Il decreto Ristori, che contiene aiuti economici per le categorie colpite dalle restrizioni dell’ultimo Dpcm, è stato pubblicato ufficialmente in Gazzetta ufficiale.

Il contributo a fondo perduto spetta a condizione che l’ammontare del fatturato e dei corrispettivi del mese di aprile 2020 sia inferiore ai due terzi dell’ammontare del fatturato e dei corrispettivi del mese di aprile 2019.
Spetta anche in assenza dei requisiti di fatturato ai soggetti riportati nell’Allegato 1 (pagina 29 del pdf in fondo all’articolo) che hanno attivato la partita iva a partire dal 1° gennaio 2019.
Spetta ai soggetti che hanno già beneficiato del contributo a fondo perduto di cui all’articolo 25 del decreto legge 19 maggio 2020, n. 34, convertito, con modificazioni, dalla legge 17 luglio 2020, n. 77, che non abbiano restituito il predetto ristoro. Il contributo è corrisposto dall’Agenzia delle entrate mediante accreditamento diretto sul conto corrente bancario o postale sul quale è stato erogato il precedente contributo.

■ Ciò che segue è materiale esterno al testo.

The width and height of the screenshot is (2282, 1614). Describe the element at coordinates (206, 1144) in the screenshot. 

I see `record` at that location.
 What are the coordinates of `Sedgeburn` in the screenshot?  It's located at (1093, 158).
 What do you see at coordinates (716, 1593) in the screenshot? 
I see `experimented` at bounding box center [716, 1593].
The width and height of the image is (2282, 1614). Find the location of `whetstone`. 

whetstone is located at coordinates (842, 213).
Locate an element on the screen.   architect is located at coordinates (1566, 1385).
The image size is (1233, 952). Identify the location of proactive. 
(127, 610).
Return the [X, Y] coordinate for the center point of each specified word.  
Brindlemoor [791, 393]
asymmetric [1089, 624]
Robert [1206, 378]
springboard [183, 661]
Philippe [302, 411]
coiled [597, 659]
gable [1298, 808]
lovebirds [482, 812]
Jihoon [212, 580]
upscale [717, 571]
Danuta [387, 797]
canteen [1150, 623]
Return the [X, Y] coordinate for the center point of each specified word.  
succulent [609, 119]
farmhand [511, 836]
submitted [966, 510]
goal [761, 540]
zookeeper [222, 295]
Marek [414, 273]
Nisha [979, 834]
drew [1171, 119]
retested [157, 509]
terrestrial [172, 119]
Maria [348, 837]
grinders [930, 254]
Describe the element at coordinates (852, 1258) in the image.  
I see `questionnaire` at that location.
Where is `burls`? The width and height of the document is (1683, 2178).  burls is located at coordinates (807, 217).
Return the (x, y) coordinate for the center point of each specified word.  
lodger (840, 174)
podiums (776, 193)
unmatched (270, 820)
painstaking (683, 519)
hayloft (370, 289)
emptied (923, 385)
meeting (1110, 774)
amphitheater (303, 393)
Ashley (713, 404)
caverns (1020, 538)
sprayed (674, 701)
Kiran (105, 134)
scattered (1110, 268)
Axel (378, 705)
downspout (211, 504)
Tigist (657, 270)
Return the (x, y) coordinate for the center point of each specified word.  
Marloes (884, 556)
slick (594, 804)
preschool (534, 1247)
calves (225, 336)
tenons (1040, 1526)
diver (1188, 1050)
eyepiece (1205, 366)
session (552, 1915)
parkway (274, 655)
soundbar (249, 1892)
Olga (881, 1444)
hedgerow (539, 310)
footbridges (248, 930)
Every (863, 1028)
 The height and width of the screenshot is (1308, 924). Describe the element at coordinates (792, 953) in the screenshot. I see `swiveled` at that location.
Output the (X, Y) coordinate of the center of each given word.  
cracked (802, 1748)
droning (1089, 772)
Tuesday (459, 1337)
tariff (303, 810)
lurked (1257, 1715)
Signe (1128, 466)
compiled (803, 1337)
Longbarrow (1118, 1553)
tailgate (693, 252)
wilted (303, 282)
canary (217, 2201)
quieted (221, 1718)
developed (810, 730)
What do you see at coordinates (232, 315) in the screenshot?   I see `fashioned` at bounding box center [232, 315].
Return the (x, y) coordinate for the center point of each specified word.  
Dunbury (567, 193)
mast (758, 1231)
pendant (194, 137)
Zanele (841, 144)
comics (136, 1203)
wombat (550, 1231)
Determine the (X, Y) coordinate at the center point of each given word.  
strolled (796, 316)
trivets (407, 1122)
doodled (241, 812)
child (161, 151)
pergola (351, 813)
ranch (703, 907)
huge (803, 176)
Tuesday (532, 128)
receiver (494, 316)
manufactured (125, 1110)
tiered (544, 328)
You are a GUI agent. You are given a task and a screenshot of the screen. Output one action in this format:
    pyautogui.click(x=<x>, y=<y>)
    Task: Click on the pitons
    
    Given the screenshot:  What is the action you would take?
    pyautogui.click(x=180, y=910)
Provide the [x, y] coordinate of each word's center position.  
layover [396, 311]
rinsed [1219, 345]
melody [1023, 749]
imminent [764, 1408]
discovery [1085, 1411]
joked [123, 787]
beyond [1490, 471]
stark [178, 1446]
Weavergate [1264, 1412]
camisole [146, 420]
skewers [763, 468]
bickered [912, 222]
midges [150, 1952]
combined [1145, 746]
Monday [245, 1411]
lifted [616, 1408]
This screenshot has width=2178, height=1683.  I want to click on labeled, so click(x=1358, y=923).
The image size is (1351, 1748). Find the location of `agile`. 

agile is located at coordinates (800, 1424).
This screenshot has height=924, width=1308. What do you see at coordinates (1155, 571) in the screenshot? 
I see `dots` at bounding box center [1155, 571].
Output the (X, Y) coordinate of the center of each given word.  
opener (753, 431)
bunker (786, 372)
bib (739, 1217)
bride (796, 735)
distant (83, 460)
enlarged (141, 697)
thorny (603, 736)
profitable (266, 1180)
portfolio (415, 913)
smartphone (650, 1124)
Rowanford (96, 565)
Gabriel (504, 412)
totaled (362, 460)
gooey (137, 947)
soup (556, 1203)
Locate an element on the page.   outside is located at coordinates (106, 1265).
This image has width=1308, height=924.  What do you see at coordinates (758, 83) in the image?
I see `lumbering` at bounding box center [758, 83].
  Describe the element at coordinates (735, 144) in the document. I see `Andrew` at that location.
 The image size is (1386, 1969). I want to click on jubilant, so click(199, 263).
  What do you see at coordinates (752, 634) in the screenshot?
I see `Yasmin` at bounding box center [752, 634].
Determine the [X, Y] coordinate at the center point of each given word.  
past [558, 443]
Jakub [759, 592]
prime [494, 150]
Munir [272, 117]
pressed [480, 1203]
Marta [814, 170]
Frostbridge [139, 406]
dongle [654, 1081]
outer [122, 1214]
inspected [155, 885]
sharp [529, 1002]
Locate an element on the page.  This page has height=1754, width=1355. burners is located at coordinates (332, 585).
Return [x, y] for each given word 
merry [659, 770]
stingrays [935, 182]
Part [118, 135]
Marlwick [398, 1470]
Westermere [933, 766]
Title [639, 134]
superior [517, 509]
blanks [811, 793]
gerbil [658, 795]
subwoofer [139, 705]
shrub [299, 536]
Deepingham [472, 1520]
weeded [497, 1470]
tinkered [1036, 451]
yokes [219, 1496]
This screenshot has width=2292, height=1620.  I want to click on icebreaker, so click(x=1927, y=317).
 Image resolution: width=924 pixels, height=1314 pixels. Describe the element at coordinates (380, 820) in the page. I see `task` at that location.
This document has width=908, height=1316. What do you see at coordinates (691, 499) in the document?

Per i soggetti che non hanno presentato istanza di contributo a fondo perduto di cui all’articolo 25 del decreto-legge n. 34 del 2020, il contributo è riconosciuto previa presentazione di apposita istanza esclusivamente mediante la procedura web e il modello approvati con il provvedimento del direttore dell’Agenzia delle entrate del 10 giugno 2020; il contributo non spetta, in ogni caso, ai soggetti la cui partita iva risulti cessata alla data di presentazione dell’istanza.

Nel decreto sono compresi anche i ristori per associazioni e società sportive dilettantistiche (articolo 3) e i fondi per i test rapidi antigenici per i medici di medicina generale: alla Liguria vanno 804.230 euro (2,68% del totale dei 30 milioni nazionali).